Vejo hoje uma notícia que até não foi muito comentada mas que considero que expressa e reflete um fato relativo a complexidade de sistemas. Tal notícia, alvissareira por si só, guarda uma questão que agrega vários fatores econômicos, sociais, políticos e mesmo científicos: “A China perante o contencioso com os EUA deixa de importar a soja deste e passa a comprar do Brasil”. Aparentemente não traz muita novidade mas considerando que a soja, que é uma cultura que se instalou com sucesso no Brasil a partir da expansão para o oeste nos anos 60 e das pesquisas científicas da Professora Johanna Döbenreimer sobre fixação de nitrogênio por bactérias no solo, fez do país o maior produtor de soja do mundo.

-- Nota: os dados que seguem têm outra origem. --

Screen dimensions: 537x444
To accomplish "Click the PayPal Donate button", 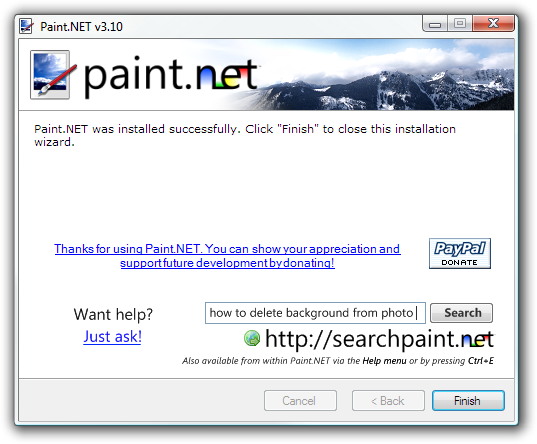I will [x=460, y=254].
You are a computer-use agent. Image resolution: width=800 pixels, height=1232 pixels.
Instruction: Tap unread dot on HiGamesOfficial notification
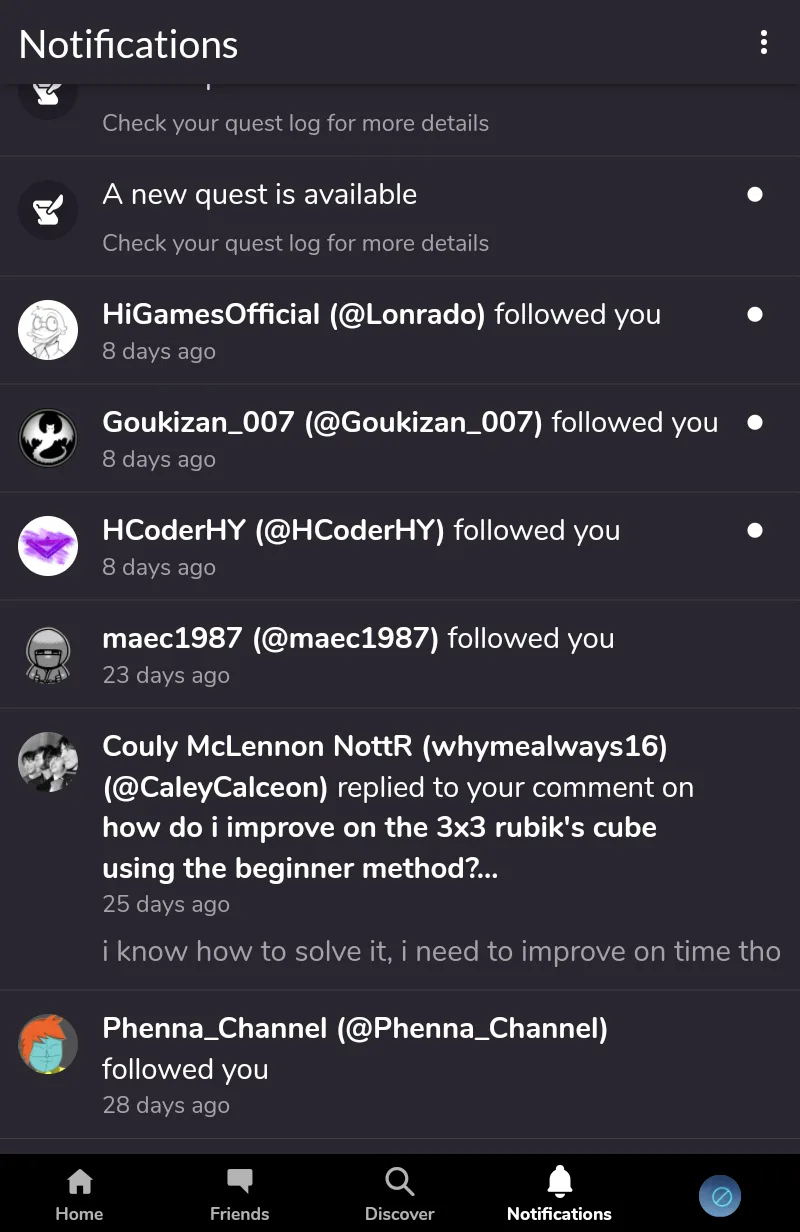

Tal situação, a presente capacidade agrícola do país, se assemelha a que os Estados Unidos tinha na segunda metade do século XX: a enorme suficiência agrícola que suportava o desenvolvimento industrial. Batia todos os países do mundo na capacidade de produção de grãos e de proteína animal. Se hoje somos o maior exportador de carne bovina do mundo, só perdendo para os Estados Unidos, deve-se ao desenvolvimento da agricultura, da agroindústria e da ampla abertura de mercados do início do século XXI. A capacidade de exportação implementada no governo Lula I (2003-2006) nos colocou nesta posição superavitária...Entretanto tal situação não reverteu o desastre da desendustrialização promovida pela abertura irresponsável e descontrolada dos, “talvez ingênuos”, neoliberais que eclodiram da ninhada do Consenso de Washington, Collor e FHC.
Se por um lado os anos 50 de JK atraíram imigrantes, profissionais e pesquisadores (como Johanna Döbereimer que veio a ser reconhecida mundialmente), e mesmo durante os governos militares que expandiram as fronteiras agrícolas, diferentemente das bactérias fixadoras de nitrogênio no solo, não fomos capazes de fixar nossos interesses soberanos nas terras brasileiras, mesmo após os governos militares. Não valorizamos suficientemente nossa ciência, nossa pesquisa científica; não valorizamos suficientemente nossa cultura, nossa arte. Em síntese, não valorizamos o nosso Povo. As causas dessa nossa desvalorização residem nas nossas idiossincrasias, nos nossos defeitos de colonização que se intoxicaram com a escravidão de mais de trezentos e cinquenta anos; aliás, por mais tempos que temos de república.
Se por um lado conseguimos (será?) como diz Gilberto Freyre em “Casa Grande e Senzala” valorizar a nossa miscigenação, não foi possível instituí-la, já que a nação no período imperial e mesmo o republicano já teria sido contaminada pela excessiva valorização da cultura letrada europeia. Mas, talvez desta distopia é que emerja nossa resiliência pois, se estivéssemos engessados na disciplina europeia ou até a oriental, não teríamos a capacidade de continuamente “mudando de estado” ir driblando a entropia natural em direção a fragmentação, tal como assistimos alhures (não quero exemplificar, pois vemos neste momento um triste exemplo). Quero lembrar Aldous Huxley quando nos alertava no “Admirável mundo novo” sobre a férrea disciplina social. Lembro também que perdemos várias oportunidades de, numa destas “mudanças de estado”, termos perdido nossa “Muiraquitã”, mas que a encontraremos quando “subirmos ao céu” nesta nossa caminhada em direção à plena afirmação de nossa identidade e nossa soberania.